#### STORED RECORDS ####

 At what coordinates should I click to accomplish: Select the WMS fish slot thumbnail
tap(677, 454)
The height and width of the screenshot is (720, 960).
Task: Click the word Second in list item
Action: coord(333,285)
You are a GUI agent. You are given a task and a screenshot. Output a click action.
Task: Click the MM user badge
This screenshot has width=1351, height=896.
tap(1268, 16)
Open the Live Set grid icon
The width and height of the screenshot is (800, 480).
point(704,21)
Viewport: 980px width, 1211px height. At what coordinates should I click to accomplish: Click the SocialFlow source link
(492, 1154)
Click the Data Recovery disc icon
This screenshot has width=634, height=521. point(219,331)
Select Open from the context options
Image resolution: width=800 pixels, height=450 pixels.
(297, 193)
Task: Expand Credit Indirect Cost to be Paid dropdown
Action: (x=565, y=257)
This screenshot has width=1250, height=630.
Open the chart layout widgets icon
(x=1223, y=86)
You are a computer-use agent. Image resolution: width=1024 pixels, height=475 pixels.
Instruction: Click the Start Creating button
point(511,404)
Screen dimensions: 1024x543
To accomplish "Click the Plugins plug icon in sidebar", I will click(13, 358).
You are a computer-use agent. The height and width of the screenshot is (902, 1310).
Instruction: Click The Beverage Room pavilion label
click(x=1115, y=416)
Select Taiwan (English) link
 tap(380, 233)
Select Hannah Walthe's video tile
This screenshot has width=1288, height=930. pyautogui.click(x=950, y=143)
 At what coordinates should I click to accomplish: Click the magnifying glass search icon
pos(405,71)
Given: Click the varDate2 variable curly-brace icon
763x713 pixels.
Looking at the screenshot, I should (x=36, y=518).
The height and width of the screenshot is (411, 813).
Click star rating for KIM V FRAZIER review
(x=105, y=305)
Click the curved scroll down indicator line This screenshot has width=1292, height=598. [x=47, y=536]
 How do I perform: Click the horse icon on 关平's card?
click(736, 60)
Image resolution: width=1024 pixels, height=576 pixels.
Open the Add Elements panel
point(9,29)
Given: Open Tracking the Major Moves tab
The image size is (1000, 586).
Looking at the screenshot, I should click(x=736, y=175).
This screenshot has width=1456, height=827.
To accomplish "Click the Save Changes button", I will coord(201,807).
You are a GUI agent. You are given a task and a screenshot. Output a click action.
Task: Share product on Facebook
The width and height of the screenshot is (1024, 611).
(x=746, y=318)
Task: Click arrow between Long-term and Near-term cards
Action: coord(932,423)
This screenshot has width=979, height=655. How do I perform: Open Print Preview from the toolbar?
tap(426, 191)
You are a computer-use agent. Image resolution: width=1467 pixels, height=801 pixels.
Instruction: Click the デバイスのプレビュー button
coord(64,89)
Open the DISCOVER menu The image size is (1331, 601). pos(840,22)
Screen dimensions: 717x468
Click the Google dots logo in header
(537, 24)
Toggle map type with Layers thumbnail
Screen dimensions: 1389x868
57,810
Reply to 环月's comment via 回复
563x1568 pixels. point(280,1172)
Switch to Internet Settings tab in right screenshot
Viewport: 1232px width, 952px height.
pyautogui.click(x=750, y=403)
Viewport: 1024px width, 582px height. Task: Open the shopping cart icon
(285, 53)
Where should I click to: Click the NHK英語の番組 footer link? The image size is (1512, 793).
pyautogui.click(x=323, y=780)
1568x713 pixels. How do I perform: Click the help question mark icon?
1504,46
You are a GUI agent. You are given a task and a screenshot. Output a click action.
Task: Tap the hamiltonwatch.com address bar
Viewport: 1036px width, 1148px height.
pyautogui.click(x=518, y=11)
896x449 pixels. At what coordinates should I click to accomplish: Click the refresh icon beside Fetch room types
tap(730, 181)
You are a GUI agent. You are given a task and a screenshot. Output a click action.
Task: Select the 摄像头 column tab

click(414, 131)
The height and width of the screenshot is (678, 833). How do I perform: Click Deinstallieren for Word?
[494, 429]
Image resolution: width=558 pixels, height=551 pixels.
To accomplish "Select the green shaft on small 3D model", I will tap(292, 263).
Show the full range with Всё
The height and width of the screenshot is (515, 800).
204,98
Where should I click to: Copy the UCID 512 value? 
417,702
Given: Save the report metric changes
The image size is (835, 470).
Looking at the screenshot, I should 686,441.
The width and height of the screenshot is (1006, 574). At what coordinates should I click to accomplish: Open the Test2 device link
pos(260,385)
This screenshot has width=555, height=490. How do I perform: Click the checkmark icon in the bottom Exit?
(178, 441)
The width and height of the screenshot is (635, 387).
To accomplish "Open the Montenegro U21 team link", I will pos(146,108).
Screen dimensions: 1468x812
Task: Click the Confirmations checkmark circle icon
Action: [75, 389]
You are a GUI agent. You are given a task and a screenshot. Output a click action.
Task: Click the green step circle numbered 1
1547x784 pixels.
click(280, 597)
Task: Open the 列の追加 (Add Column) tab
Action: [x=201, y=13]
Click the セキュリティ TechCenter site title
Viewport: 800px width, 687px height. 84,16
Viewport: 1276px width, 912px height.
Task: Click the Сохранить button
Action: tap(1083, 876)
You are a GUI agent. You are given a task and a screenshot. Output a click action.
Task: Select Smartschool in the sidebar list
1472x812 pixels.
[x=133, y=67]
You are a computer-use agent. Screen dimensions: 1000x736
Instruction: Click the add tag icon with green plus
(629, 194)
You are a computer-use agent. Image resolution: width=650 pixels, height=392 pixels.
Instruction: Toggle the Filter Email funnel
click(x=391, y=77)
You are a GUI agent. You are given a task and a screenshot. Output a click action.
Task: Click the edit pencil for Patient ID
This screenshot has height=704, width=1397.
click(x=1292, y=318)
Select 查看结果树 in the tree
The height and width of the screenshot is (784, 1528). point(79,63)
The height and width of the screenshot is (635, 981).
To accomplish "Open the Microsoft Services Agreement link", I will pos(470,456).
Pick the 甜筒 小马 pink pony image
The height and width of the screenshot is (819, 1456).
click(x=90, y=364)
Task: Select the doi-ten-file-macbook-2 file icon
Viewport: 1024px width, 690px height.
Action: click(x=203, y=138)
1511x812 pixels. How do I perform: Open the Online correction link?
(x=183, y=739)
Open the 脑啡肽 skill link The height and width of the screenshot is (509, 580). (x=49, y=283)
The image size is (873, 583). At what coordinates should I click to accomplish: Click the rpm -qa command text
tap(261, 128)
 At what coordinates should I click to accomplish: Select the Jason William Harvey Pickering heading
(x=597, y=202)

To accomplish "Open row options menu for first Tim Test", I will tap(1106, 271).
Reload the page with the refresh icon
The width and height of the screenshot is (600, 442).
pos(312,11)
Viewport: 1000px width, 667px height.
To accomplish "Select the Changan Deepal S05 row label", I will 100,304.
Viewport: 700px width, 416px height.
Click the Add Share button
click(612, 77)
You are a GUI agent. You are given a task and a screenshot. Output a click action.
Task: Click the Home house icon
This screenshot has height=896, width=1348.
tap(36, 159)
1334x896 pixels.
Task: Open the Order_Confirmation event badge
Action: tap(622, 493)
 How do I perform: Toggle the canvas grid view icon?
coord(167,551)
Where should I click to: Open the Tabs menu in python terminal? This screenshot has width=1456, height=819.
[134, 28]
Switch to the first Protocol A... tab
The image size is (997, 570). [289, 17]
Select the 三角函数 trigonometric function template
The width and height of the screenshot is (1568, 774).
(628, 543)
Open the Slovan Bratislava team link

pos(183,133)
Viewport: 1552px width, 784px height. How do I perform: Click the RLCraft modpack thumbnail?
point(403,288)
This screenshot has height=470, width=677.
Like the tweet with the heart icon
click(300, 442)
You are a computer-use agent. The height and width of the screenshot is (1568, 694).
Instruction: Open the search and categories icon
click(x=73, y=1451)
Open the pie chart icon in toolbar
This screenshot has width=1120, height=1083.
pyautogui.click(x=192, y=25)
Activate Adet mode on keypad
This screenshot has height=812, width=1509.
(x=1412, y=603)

####

Rewrite all of the data above, swapping "computer-use agent" for "screen assistant" and leaving everything else unchanged.

> CORRECT ANSWER:
 At what coordinates should I click to accomplish: Select the WMS fish slot thumbnail
tap(677, 454)
The height and width of the screenshot is (720, 960).
Task: Click the word Second in list item
Action: coord(333,285)
You are a GUI agent. You are given a task and a screenshot. Output a click action.
Task: Click the MM user badge
This screenshot has width=1351, height=896.
tap(1268, 16)
Open the Live Set grid icon
The width and height of the screenshot is (800, 480).
point(704,21)
Viewport: 980px width, 1211px height. At what coordinates should I click to accomplish: Click the SocialFlow source link
(492, 1154)
Click the Data Recovery disc icon
This screenshot has width=634, height=521. point(219,331)
Select Open from the context options
Image resolution: width=800 pixels, height=450 pixels.
(297, 193)
Task: Expand Credit Indirect Cost to be Paid dropdown
Action: (x=565, y=257)
This screenshot has width=1250, height=630.
Open the chart layout widgets icon
(x=1223, y=86)
You are a screen assistant. Image resolution: width=1024 pixels, height=475 pixels.
Instruction: Click the Start Creating button
point(511,404)
Screen dimensions: 1024x543
To accomplish "Click the Plugins plug icon in sidebar", I will click(13, 358).
You are a screen assistant. The height and width of the screenshot is (902, 1310).
Instruction: Click The Beverage Room pavilion label
click(x=1115, y=416)
Select Taiwan (English) link
 tap(380, 233)
Select Hannah Walthe's video tile
This screenshot has width=1288, height=930. pyautogui.click(x=950, y=143)
 At what coordinates should I click to accomplish: Click the magnifying glass search icon
pos(405,71)
Given: Click the varDate2 variable curly-brace icon
763x713 pixels.
Looking at the screenshot, I should (x=36, y=518).
The height and width of the screenshot is (411, 813).
Click star rating for KIM V FRAZIER review
(x=105, y=305)
Click the curved scroll down indicator line This screenshot has width=1292, height=598. [x=47, y=536]
 How do I perform: Click the horse icon on 关平's card?
click(736, 60)
Image resolution: width=1024 pixels, height=576 pixels.
Open the Add Elements panel
point(9,29)
Given: Open Tracking the Major Moves tab
The image size is (1000, 586).
Looking at the screenshot, I should click(x=736, y=175).
This screenshot has width=1456, height=827.
To accomplish "Click the Save Changes button", I will coord(201,807).
You are a GUI agent. You are given a task and a screenshot. Output a click action.
Task: Share product on Facebook
The width and height of the screenshot is (1024, 611).
(x=746, y=318)
Task: Click arrow between Long-term and Near-term cards
Action: coord(932,423)
This screenshot has width=979, height=655. How do I perform: Open Print Preview from the toolbar?
tap(426, 191)
You are a screen assistant. Image resolution: width=1467 pixels, height=801 pixels.
Instruction: Click the デバイスのプレビュー button
coord(64,89)
Open the DISCOVER menu The image size is (1331, 601). pos(840,22)
Screen dimensions: 717x468
Click the Google dots logo in header
(537, 24)
Toggle map type with Layers thumbnail
Screen dimensions: 1389x868
57,810
Reply to 环月's comment via 回复
563x1568 pixels. point(280,1172)
Switch to Internet Settings tab in right screenshot
Viewport: 1232px width, 952px height.
pyautogui.click(x=750, y=403)
Viewport: 1024px width, 582px height. Task: Open the shopping cart icon
(285, 53)
Where should I click to: Click the NHK英語の番組 footer link? The image size is (1512, 793).
pyautogui.click(x=323, y=780)
1568x713 pixels. How do I perform: Click the help question mark icon?
1504,46
You are a GUI agent. You are given a task and a screenshot. Output a click action.
Task: Tap the hamiltonwatch.com address bar
Viewport: 1036px width, 1148px height.
pyautogui.click(x=518, y=11)
896x449 pixels. At what coordinates should I click to accomplish: Click the refresh icon beside Fetch room types
tap(730, 181)
You are a GUI agent. You are given a task and a screenshot. Output a click action.
Task: Select the 摄像头 column tab

click(414, 131)
The height and width of the screenshot is (678, 833). How do I perform: Click Deinstallieren for Word?
[494, 429]
Image resolution: width=558 pixels, height=551 pixels.
To accomplish "Select the green shaft on small 3D model", I will tap(292, 263).
Show the full range with Всё
The height and width of the screenshot is (515, 800).
204,98
Where should I click to: Copy the UCID 512 value? 
417,702
Given: Save the report metric changes
The image size is (835, 470).
Looking at the screenshot, I should 686,441.
The width and height of the screenshot is (1006, 574). At what coordinates should I click to accomplish: Open the Test2 device link
pos(260,385)
This screenshot has width=555, height=490. How do I perform: Click the checkmark icon in the bottom Exit?
(178, 441)
The width and height of the screenshot is (635, 387).
To accomplish "Open the Montenegro U21 team link", I will pos(146,108).
Screen dimensions: 1468x812
Task: Click the Confirmations checkmark circle icon
Action: [75, 389]
You are a GUI agent. You are given a task and a screenshot. Output a click action.
Task: Click the green step circle numbered 1
1547x784 pixels.
click(280, 597)
Task: Open the 列の追加 (Add Column) tab
Action: [x=201, y=13]
Click the セキュリティ TechCenter site title
Viewport: 800px width, 687px height. 84,16
Viewport: 1276px width, 912px height.
Task: Click the Сохранить button
Action: tap(1083, 876)
You are a GUI agent. You are given a task and a screenshot. Output a click action.
Task: Select Smartschool in the sidebar list
1472x812 pixels.
[x=133, y=67]
You are a screen assistant. Screen dimensions: 1000x736
Instruction: Click the add tag icon with green plus
(629, 194)
You are a screen assistant. Image resolution: width=650 pixels, height=392 pixels.
Instruction: Toggle the Filter Email funnel
click(x=391, y=77)
You are a GUI agent. You are given a task and a screenshot. Output a click action.
Task: Click the edit pencil for Patient ID
This screenshot has height=704, width=1397.
click(x=1292, y=318)
Select 查看结果树 in the tree
The height and width of the screenshot is (784, 1528). point(79,63)
The height and width of the screenshot is (635, 981).
To accomplish "Open the Microsoft Services Agreement link", I will pos(470,456).
Pick the 甜筒 小马 pink pony image
The height and width of the screenshot is (819, 1456).
click(x=90, y=364)
Task: Select the doi-ten-file-macbook-2 file icon
Viewport: 1024px width, 690px height.
Action: click(x=203, y=138)
1511x812 pixels. How do I perform: Open the Online correction link?
(x=183, y=739)
Open the 脑啡肽 skill link The height and width of the screenshot is (509, 580). (x=49, y=283)
The image size is (873, 583). At what coordinates should I click to accomplish: Click the rpm -qa command text
tap(261, 128)
 At what coordinates should I click to accomplish: Select the Jason William Harvey Pickering heading
(x=597, y=202)

To accomplish "Open row options menu for first Tim Test", I will tap(1106, 271).
Reload the page with the refresh icon
The width and height of the screenshot is (600, 442).
pos(312,11)
Viewport: 1000px width, 667px height.
To accomplish "Select the Changan Deepal S05 row label", I will 100,304.
Viewport: 700px width, 416px height.
Click the Add Share button
click(612, 77)
You are a GUI agent. You are given a task and a screenshot. Output a click action.
Task: Click the Home house icon
This screenshot has height=896, width=1348.
tap(36, 159)
1334x896 pixels.
Task: Open the Order_Confirmation event badge
Action: tap(622, 493)
 How do I perform: Toggle the canvas grid view icon?
coord(167,551)
Where should I click to: Open the Tabs menu in python terminal? This screenshot has width=1456, height=819.
[134, 28]
Switch to the first Protocol A... tab
The image size is (997, 570). [289, 17]
Select the 三角函数 trigonometric function template
The width and height of the screenshot is (1568, 774).
(628, 543)
Open the Slovan Bratislava team link

pos(183,133)
Viewport: 1552px width, 784px height. How do I perform: Click the RLCraft modpack thumbnail?
point(403,288)
This screenshot has height=470, width=677.
Like the tweet with the heart icon
click(300, 442)
You are a screen assistant. The height and width of the screenshot is (1568, 694).
Instruction: Open the search and categories icon
click(x=73, y=1451)
Open the pie chart icon in toolbar
This screenshot has width=1120, height=1083.
pyautogui.click(x=192, y=25)
Activate Adet mode on keypad
This screenshot has height=812, width=1509.
(x=1412, y=603)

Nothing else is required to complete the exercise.